- [Data section]:

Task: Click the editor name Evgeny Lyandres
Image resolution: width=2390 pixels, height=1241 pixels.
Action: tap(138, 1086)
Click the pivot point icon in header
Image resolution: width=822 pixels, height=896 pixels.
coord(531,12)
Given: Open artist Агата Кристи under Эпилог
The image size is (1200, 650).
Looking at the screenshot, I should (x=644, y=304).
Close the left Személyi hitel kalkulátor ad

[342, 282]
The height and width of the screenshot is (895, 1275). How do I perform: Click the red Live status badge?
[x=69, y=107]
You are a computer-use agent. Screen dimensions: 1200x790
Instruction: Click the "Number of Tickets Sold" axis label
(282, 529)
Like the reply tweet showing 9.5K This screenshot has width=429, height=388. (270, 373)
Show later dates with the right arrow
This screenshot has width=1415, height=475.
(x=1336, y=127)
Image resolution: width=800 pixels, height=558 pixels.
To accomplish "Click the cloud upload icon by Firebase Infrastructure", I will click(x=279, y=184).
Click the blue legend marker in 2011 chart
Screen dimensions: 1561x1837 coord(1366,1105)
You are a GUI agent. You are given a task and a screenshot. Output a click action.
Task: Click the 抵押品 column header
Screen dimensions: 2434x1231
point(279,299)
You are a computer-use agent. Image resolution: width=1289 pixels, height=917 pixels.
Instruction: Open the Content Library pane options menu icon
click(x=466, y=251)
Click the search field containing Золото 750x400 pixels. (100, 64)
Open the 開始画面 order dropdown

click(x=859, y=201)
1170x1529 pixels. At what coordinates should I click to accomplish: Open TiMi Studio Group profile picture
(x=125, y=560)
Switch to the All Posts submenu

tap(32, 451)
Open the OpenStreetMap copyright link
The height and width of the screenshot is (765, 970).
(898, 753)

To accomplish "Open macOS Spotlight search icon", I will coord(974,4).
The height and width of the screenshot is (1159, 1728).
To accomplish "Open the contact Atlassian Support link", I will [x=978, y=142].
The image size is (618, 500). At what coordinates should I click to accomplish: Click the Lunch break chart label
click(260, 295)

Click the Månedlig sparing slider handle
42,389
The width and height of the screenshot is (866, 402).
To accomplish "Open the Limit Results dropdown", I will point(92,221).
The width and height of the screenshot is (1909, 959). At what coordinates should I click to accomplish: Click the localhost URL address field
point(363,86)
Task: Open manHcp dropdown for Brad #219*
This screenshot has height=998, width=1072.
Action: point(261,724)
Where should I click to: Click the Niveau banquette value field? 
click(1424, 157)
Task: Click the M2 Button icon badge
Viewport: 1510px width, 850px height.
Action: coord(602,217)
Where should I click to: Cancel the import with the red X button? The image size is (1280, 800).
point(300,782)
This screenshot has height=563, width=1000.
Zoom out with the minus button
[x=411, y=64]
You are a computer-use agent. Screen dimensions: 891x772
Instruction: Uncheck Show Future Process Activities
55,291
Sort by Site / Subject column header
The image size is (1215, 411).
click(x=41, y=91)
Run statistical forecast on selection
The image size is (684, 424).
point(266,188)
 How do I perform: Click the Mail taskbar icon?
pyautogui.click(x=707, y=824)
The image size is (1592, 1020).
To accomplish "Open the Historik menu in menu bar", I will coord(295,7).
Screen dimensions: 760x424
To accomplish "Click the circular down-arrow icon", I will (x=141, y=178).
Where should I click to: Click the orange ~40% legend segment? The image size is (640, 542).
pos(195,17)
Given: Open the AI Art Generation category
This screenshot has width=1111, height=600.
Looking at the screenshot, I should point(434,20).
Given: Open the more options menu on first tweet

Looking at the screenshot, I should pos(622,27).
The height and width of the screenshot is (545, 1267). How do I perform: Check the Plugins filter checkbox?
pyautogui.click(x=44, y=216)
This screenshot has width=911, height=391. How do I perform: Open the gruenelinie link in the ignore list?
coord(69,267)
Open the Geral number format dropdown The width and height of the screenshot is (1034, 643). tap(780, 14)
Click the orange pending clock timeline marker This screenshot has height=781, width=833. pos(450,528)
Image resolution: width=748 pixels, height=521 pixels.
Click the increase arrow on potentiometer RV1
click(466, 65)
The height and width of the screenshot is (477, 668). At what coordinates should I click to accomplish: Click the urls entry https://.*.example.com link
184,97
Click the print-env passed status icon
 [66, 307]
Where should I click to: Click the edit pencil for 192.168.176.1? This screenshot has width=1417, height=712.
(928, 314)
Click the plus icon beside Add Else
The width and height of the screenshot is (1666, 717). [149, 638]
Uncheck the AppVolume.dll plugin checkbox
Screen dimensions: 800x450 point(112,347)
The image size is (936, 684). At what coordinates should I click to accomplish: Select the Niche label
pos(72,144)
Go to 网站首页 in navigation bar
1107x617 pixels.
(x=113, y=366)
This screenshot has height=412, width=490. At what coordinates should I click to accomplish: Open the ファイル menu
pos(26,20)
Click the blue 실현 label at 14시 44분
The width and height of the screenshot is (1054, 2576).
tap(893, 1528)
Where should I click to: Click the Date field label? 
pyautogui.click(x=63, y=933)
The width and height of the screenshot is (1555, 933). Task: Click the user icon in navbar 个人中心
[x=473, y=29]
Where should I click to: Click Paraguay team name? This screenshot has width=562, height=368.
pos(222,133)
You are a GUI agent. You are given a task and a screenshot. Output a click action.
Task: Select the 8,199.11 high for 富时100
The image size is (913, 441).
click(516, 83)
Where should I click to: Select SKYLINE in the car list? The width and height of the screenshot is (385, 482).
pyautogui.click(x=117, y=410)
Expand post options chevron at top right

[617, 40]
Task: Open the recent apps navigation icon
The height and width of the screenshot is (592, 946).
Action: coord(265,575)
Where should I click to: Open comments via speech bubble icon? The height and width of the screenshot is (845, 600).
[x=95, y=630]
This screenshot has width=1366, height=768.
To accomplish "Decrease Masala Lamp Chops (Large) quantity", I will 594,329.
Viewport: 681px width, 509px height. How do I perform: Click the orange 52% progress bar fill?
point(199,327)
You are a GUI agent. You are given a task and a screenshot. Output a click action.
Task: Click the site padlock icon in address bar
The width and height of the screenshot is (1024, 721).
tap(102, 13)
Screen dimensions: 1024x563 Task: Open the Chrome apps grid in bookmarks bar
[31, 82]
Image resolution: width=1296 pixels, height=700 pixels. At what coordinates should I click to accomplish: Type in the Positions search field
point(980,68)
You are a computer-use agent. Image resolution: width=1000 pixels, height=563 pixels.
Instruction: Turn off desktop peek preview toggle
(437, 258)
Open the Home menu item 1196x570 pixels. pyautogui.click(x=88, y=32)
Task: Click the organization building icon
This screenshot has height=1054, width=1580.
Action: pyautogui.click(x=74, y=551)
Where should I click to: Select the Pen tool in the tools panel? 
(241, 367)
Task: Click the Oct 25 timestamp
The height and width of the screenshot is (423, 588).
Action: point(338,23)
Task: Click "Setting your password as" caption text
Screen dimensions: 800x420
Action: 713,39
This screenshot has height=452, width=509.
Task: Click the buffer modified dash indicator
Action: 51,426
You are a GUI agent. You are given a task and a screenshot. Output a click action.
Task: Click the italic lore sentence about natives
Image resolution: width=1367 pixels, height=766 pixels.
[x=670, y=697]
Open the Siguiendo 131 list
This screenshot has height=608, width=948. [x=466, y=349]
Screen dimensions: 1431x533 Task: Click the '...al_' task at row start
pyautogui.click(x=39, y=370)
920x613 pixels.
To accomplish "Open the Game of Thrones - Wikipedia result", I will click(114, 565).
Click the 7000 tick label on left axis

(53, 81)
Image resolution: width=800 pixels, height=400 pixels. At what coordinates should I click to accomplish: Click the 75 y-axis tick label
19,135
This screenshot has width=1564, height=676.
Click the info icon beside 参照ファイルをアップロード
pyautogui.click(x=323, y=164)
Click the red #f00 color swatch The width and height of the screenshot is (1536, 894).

- [Your instructions]: Every line that contains the string "navigation" should be returned from the data.

- [Result]:
Go to 网站首页 in navigation bar
Task: Open the recent apps navigation icon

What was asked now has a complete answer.